This is a new-to-the-Etsy shop yarn, Superwash DK, which is the same yarn I used to make Courtney's baby jacket:
It's the same base as my Superwash Sock: 100% merino, nice twist, great stitch definition, and having finished a little sweater in it, I can tell you it's a pleasure to knit with.
I've also been working on a bamboo blend for the Etsy shop. This is NOT the same yarn that the BBF Sock Club just got: it's a different blend from a different vendor. It really does look and feel quite different, and I suspect it will knit to a slightly heavier gauge (i.e. 7 to an inch instead of 7.5 to 8). It's fifty percent merino and fifty percent bamboo. I've only got a few skeins ready for tomorrow
but I'm hoping to have more in next week's update. Nice sheen from the bamboo! Superwash, too. (The one up top is shades of brown, more complex than it looks in the photo.)
While I'm catching up, I've got my December Book Report for my bibliophiles:
- Identical Strangers: A Memoir of Twins Separated and Reunited by Paula Bernstein and Elyse Schein. Imagine you are an adoptee in your mid-thirties. Imagine you contact the agency that handled your adoption to get medical information about your birth parents. Imagine that a few days later, you get a call from the agency telling you that you have an identical twin who was adopted by another family in another part of the country. This is a memoir written by a pair of twins to whom this actually happened. It's a fascinating story, quick to read, in memoir form; it's also infuriating to read how blithely the adoption agency made human guinea pigs of these infants, separating more than one pair of identical twins in order to do a nature vs. nurture study.

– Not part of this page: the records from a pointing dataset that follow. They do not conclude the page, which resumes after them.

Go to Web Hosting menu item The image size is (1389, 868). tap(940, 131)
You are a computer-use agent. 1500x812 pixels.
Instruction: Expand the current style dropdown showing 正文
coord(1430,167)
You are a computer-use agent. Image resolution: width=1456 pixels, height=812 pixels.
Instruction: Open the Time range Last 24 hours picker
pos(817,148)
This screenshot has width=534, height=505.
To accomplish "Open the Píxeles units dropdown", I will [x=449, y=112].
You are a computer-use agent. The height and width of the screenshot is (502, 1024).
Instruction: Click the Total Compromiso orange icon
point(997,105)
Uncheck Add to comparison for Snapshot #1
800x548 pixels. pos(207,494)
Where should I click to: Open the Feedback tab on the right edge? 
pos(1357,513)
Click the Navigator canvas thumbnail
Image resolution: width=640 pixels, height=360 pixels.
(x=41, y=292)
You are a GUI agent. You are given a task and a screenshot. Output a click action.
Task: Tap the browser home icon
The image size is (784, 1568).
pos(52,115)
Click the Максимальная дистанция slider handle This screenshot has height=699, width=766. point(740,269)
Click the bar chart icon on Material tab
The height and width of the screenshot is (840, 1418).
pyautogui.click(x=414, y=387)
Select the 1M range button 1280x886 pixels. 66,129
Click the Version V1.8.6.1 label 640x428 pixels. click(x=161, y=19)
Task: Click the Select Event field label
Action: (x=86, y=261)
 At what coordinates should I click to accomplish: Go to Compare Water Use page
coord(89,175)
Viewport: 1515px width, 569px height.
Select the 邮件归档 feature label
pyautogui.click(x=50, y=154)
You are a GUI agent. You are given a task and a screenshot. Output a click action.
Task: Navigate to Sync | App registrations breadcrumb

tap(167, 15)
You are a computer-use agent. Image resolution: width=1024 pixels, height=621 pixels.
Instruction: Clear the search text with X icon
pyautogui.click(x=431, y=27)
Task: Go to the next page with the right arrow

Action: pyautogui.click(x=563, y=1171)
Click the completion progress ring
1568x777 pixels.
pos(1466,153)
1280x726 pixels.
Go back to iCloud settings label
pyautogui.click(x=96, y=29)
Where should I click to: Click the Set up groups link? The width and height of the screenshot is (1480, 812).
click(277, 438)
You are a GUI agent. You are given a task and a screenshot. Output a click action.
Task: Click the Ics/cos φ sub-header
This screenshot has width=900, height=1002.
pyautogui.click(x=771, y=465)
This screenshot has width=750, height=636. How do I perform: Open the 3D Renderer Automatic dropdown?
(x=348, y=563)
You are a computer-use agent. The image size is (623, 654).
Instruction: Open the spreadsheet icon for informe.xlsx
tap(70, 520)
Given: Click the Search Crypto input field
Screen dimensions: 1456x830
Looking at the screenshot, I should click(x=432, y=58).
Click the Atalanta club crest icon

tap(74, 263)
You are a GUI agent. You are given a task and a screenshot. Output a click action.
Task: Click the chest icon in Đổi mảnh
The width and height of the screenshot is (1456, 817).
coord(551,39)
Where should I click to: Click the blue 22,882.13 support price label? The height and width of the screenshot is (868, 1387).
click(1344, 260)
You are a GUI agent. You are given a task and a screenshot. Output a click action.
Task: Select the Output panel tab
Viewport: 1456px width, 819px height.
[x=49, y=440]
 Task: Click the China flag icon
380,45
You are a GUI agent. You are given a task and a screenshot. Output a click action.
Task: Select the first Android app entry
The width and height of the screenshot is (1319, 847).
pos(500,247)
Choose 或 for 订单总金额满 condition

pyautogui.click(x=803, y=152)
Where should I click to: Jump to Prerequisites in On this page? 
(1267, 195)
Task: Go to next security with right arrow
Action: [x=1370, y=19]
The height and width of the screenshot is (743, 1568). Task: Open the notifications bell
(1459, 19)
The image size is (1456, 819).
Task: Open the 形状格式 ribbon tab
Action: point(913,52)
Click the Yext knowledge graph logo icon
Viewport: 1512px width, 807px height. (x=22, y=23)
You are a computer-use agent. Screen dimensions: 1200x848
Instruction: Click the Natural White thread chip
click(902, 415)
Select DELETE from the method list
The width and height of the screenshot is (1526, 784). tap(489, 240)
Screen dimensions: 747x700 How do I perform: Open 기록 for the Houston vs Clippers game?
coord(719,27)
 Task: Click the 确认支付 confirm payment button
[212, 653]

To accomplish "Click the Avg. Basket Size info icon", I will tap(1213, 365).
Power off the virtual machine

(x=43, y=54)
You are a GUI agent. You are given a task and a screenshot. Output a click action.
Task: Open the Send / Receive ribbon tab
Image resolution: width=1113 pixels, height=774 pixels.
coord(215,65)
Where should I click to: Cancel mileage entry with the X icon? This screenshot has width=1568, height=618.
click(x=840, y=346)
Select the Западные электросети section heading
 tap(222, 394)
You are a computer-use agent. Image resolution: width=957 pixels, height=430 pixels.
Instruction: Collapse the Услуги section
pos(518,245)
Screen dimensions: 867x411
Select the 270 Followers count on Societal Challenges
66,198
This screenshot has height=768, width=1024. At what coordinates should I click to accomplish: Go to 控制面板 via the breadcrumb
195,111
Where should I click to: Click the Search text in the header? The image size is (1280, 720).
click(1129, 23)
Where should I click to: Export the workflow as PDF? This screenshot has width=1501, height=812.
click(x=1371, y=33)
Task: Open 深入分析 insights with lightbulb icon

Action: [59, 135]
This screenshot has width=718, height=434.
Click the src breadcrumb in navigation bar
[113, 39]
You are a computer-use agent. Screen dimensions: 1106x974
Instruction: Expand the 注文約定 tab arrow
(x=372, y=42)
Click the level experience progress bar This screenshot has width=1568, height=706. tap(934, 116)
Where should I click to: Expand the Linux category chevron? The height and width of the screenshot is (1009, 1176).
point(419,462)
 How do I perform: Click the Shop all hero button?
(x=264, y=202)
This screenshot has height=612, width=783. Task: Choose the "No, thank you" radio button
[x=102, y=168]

- Never Enough by Joe McGinniss. McGinniss is best known for Fatal Vision, his somewhat controversial book about a former Green Beret and medical doctor who was convicted of killing his pregnant wife and two young daughters. The controversy surrounded both the defendant's guilt based on mainly circumstantial evidence, and McGinniss's role in befriending the defendant only to write a book concluding that the defendant was guilty of murder. McGinniss's latest book concerns the murder of a Hong Kong investment banker by his wife. I was fascinated by the description of this couple's world, living as wealthy young expats in Hong Kong, but since there was never any serious doubt as to who did it, the case was less compelling than those covered in some of McGinniss's earlier books. (Part of what was so gripping about earlier books was the dawning discovery by one family member that another family member may have committed murder in light of less-than-conclusive evidence about what actually happened.) While reading the book, I found out that I went to college with the murder victim; I don't recall meeting him, although I think he may have dated someone on my freshman floor. Weird and sad.